*** Begin section ***

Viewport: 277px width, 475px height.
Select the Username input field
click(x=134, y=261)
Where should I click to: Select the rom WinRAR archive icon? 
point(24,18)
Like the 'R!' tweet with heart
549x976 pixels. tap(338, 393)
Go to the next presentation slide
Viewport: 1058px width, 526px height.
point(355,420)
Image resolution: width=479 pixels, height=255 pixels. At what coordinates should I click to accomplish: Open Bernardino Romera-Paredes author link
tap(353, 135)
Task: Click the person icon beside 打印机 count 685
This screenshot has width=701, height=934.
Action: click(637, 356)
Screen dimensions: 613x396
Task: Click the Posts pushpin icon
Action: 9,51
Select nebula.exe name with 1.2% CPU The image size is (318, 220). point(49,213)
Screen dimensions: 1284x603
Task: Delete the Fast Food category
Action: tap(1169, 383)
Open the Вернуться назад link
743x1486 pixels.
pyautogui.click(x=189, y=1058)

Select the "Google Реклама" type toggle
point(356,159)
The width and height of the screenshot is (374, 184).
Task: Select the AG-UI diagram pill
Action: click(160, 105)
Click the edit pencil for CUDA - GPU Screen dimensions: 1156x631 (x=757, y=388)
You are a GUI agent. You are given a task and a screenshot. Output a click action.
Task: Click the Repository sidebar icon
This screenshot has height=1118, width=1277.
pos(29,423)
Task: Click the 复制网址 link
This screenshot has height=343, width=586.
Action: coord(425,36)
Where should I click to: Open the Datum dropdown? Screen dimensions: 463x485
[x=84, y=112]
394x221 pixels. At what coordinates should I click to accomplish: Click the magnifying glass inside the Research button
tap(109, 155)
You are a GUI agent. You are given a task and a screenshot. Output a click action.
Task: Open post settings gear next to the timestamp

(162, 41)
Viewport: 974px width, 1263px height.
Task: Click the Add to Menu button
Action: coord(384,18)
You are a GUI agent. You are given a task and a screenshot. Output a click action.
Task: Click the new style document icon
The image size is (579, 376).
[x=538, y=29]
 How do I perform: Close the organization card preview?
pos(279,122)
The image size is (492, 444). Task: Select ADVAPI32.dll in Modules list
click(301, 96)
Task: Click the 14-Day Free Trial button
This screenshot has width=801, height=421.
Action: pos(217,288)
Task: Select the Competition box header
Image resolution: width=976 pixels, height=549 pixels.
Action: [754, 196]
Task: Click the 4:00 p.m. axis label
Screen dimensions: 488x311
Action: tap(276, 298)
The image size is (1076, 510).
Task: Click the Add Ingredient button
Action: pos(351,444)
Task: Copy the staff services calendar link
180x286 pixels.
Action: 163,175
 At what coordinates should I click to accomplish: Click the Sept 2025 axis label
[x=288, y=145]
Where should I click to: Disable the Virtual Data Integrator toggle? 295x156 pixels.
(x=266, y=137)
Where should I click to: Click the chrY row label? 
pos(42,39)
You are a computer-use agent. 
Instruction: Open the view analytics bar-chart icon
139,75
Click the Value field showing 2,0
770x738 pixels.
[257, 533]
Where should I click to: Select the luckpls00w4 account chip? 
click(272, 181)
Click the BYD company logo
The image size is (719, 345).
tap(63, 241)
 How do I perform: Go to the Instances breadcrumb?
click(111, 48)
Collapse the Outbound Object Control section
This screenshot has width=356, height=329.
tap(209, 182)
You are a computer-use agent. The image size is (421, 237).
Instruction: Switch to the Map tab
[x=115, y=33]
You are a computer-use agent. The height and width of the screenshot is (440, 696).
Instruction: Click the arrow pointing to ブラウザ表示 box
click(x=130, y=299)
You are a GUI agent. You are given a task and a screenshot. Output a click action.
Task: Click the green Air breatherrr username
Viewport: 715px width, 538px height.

*** End section ***

# WHAT THIS TASK INVOLVES
Repeat the whole listing exactly, with no omissions.

# OUTPUT
Viewport: 277px width, 475px height.
Select the Username input field
click(x=134, y=261)
Where should I click to: Select the rom WinRAR archive icon? 
point(24,18)
Like the 'R!' tweet with heart
549x976 pixels. tap(338, 393)
Go to the next presentation slide
Viewport: 1058px width, 526px height.
point(355,420)
Image resolution: width=479 pixels, height=255 pixels. At what coordinates should I click to accomplish: Open Bernardino Romera-Paredes author link
tap(353, 135)
Task: Click the person icon beside 打印机 count 685
This screenshot has width=701, height=934.
Action: click(637, 356)
Screen dimensions: 613x396
Task: Click the Posts pushpin icon
Action: 9,51
Select nebula.exe name with 1.2% CPU The image size is (318, 220). point(49,213)
Screen dimensions: 1284x603
Task: Delete the Fast Food category
Action: tap(1169, 383)
Open the Вернуться назад link
743x1486 pixels.
pyautogui.click(x=189, y=1058)

Select the "Google Реклама" type toggle
point(356,159)
The width and height of the screenshot is (374, 184).
Task: Select the AG-UI diagram pill
Action: click(160, 105)
Click the edit pencil for CUDA - GPU Screen dimensions: 1156x631 (x=757, y=388)
You are a GUI agent. You are given a task and a screenshot. Output a click action.
Task: Click the Repository sidebar icon
This screenshot has height=1118, width=1277.
pos(29,423)
Task: Click the 复制网址 link
This screenshot has height=343, width=586.
Action: coord(425,36)
Where should I click to: Open the Datum dropdown? Screen dimensions: 463x485
[x=84, y=112]
394x221 pixels. At what coordinates should I click to accomplish: Click the magnifying glass inside the Research button
tap(109, 155)
You are a GUI agent. You are given a task and a screenshot. Output a click action.
Task: Open post settings gear next to the timestamp

(162, 41)
Viewport: 974px width, 1263px height.
Task: Click the Add to Menu button
Action: coord(384,18)
You are a GUI agent. You are given a task and a screenshot. Output a click action.
Task: Click the new style document icon
The image size is (579, 376).
[x=538, y=29]
 How do I perform: Close the organization card preview?
pos(279,122)
The image size is (492, 444). Task: Select ADVAPI32.dll in Modules list
click(301, 96)
Task: Click the 14-Day Free Trial button
This screenshot has width=801, height=421.
Action: pos(217,288)
Task: Select the Competition box header
Image resolution: width=976 pixels, height=549 pixels.
Action: [754, 196]
Task: Click the 4:00 p.m. axis label
Screen dimensions: 488x311
Action: tap(276, 298)
The image size is (1076, 510).
Task: Click the Add Ingredient button
Action: pos(351,444)
Task: Copy the staff services calendar link
180x286 pixels.
Action: 163,175
 At what coordinates should I click to accomplish: Click the Sept 2025 axis label
[x=288, y=145]
Where should I click to: Disable the Virtual Data Integrator toggle? 295x156 pixels.
(x=266, y=137)
Where should I click to: Click the chrY row label? 
pos(42,39)
You are a computer-use agent. 
Instruction: Open the view analytics bar-chart icon
139,75
Click the Value field showing 2,0
770x738 pixels.
[257, 533]
Where should I click to: Select the luckpls00w4 account chip? 
click(272, 181)
Click the BYD company logo
The image size is (719, 345).
tap(63, 241)
 How do I perform: Go to the Instances breadcrumb?
click(111, 48)
Collapse the Outbound Object Control section
This screenshot has width=356, height=329.
tap(209, 182)
You are a computer-use agent. The image size is (421, 237).
Instruction: Switch to the Map tab
[x=115, y=33]
You are a computer-use agent. The height and width of the screenshot is (440, 696).
Instruction: Click the arrow pointing to ブラウザ表示 box
click(x=130, y=299)
You are a GUI agent. You are given a task and a screenshot. Output a click action.
Task: Click the green Air breatherrr username
Viewport: 715px width, 538px height.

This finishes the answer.